Com a intensificação da dor e febre persistente, foram necessárias duas biópsias até identificar a leucemia. Izabel foi transferida, então, para o Hospital Universitário Walter Cantídio (HUWC).

“Comecei o tratamento e a primeira quimio que eu fiz não deu certo. A segunda diminiu os blastos, mas a imunidade não subiu e as plaquetas sempre baixas”, compartilha.

Eu sinto um pouco de dor, mas é uma dor suportável, eu sempre agradeço por isso. O mais difícil é ficar longe da família
Izabel Loiola
Paciente

Distância amenizada, porque “minha sobrinha está internada aqui comigo, ela é o meu anjo”, como resume Izabel. “Quando viram que eu estava muito triste, falaram com a minha sobrinha e ela veio, mesmo correndo o risco de pegar Covid. Para você ver como é minha família…”

Os sobrinhos também se uniram para criar campanhas virtuais e em rádios como forma de mobilizar pessoas a doarem sangue e medula óssea. Izabel, que hoje precisa de transfusões, cumpriu por 20 anos o papel de doadora.

“Toda vez que eu pego uma bolsa de hemácias eu falo ‘meu Deus, tudo que eu já doei estou pegando de volta’”, reflete com uma risada de quem não esperava um dia precisar daquilo que sempre esteve disponível em oferecer. “É vida que uma pessoa dá para outra”, resume sobre o ato.

Cuidados paliativos

No Hospital Universitário, Izabel é atendida por equipe de hematologia e de cuidados paliativos, dedicados à quem recebe o diagnóstico de doença que ameaça à vida.

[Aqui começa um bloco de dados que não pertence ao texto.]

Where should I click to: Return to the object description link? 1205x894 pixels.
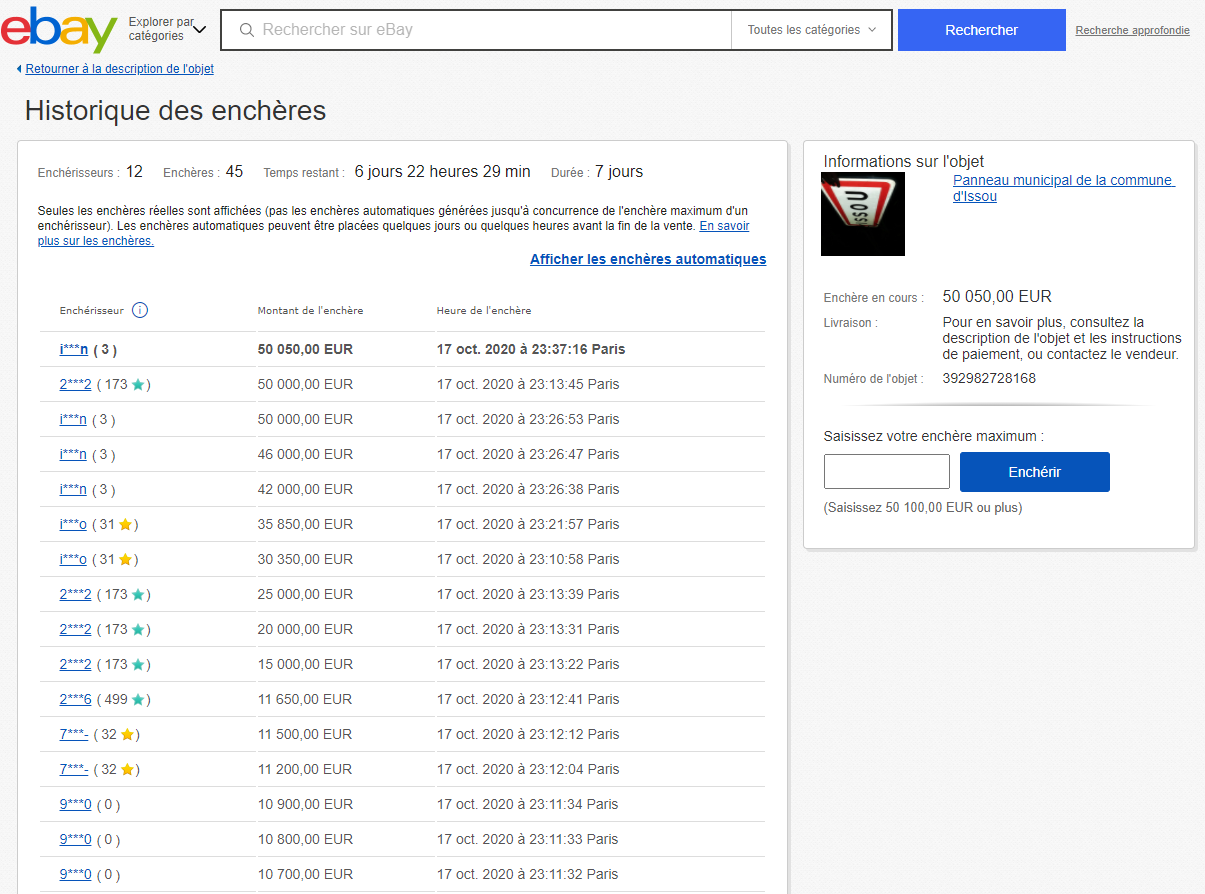[119, 69]
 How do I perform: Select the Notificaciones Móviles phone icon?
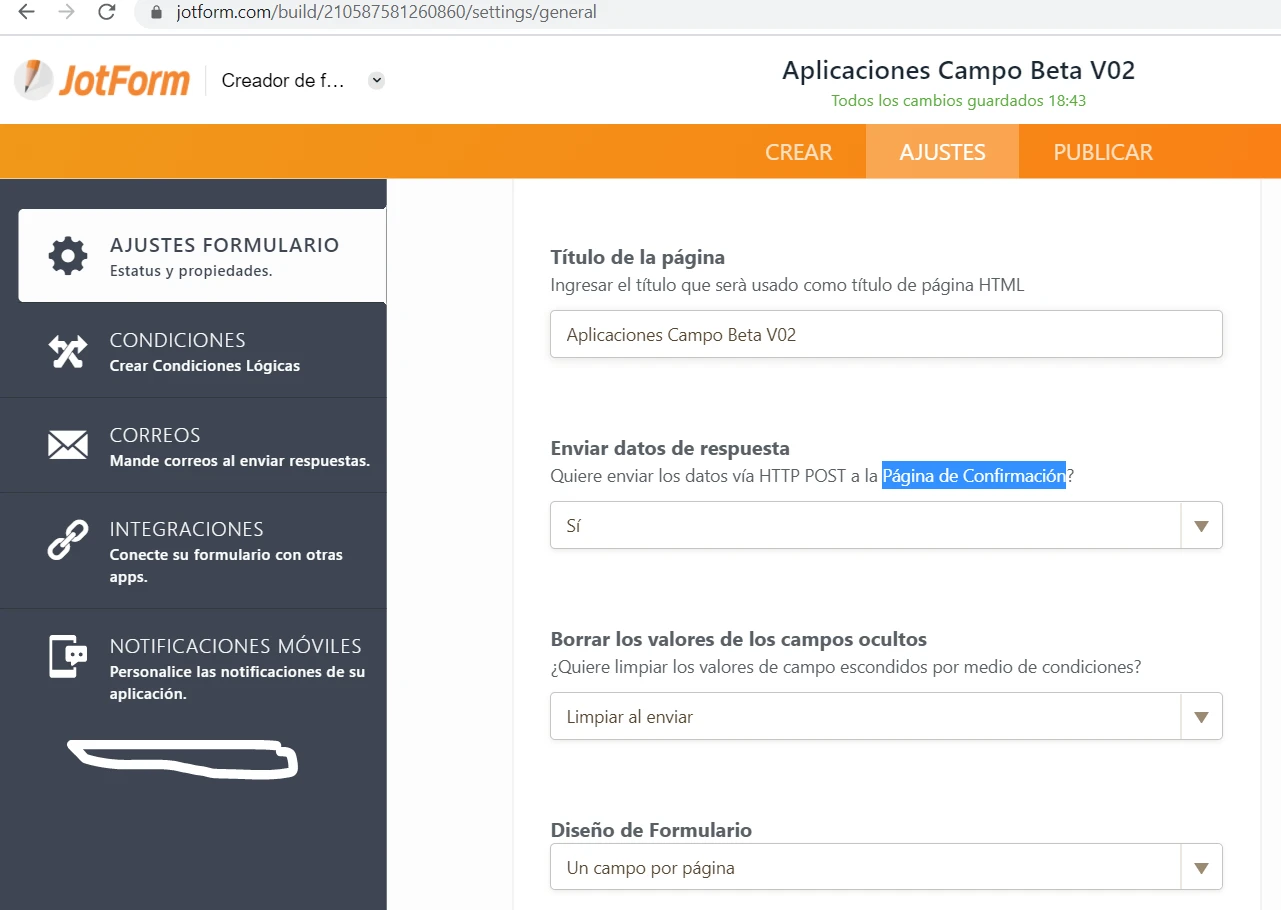pos(66,655)
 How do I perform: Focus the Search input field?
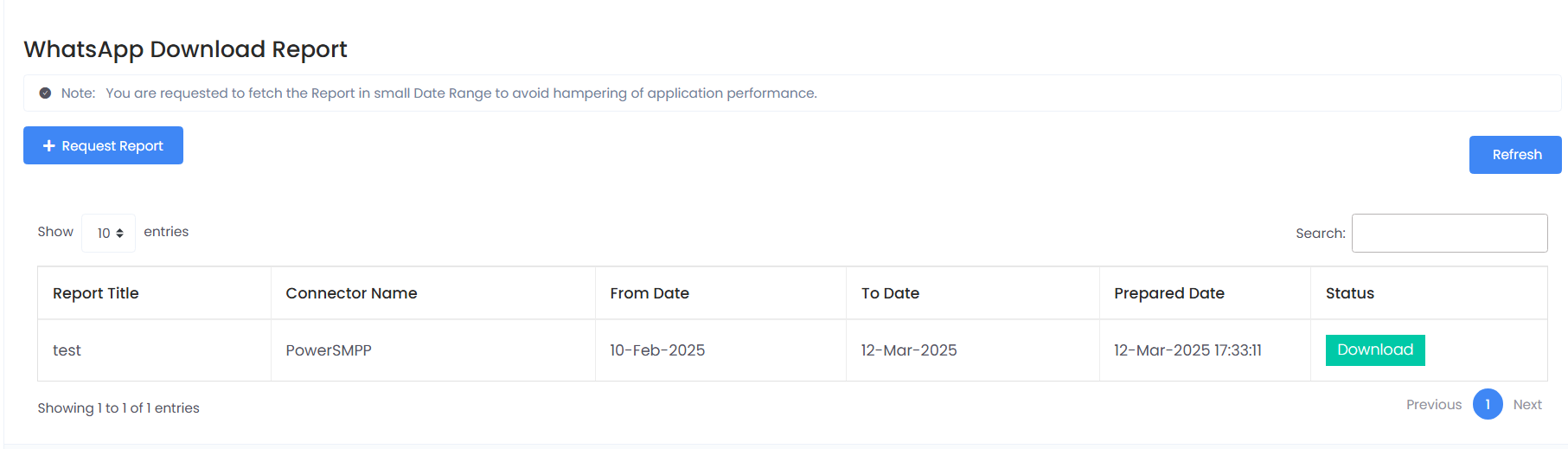coord(1449,234)
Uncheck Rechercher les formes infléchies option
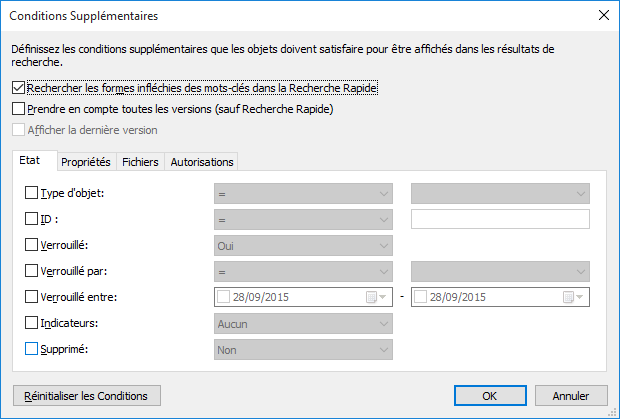The image size is (620, 419). 20,88
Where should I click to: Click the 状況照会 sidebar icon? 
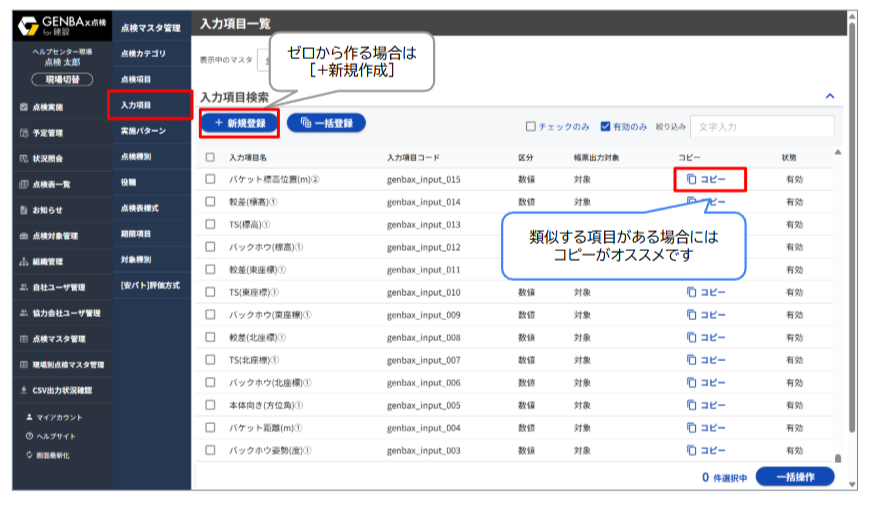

“No caso dela, a doença continua agindo e não há possibilidade de cura pelos recursos atuais da medicina como a quimioterapia ou transplante”, explica a médica geriatra e paliativista Cinara Franco, coordenadora do Serviço de Cuidados Paliativos do HUWC.

Para realizar o desejo da paciente foi necessário avaliar os riscos, preparar uma ambulância e contar com apoio de profissionais da saúde. “A Izabel não tem uma perspectiva de alta, porque mesmo sem quimioterapia ou transplante, ela está usando antibióticos, profilaxias e transfusões e precisa ficar internada”, detalha.

Cinara define a paciente como especial em que as demonstrações de força ensinam a todos na rotina do tratamento. “Foi isso que mais ela pediu para a gente, e as equipes se mobilizaram para realizar o desejo dela. Pode parecer pouco, mas para ela era muito importante”, frisa.

Hoje, o olhar de Izabel se volta para o movimento das ondas e das pessoas com quem compartilha essa memória. “Na vida a gente tem que agradecer todos os dias, quando acorda, quando vai dormir, não precisa pensar em coisas ruins. Mesmo no meio da tribulação, sempre tem o bom. E a gente sempre agradece pelo bom”, conclui.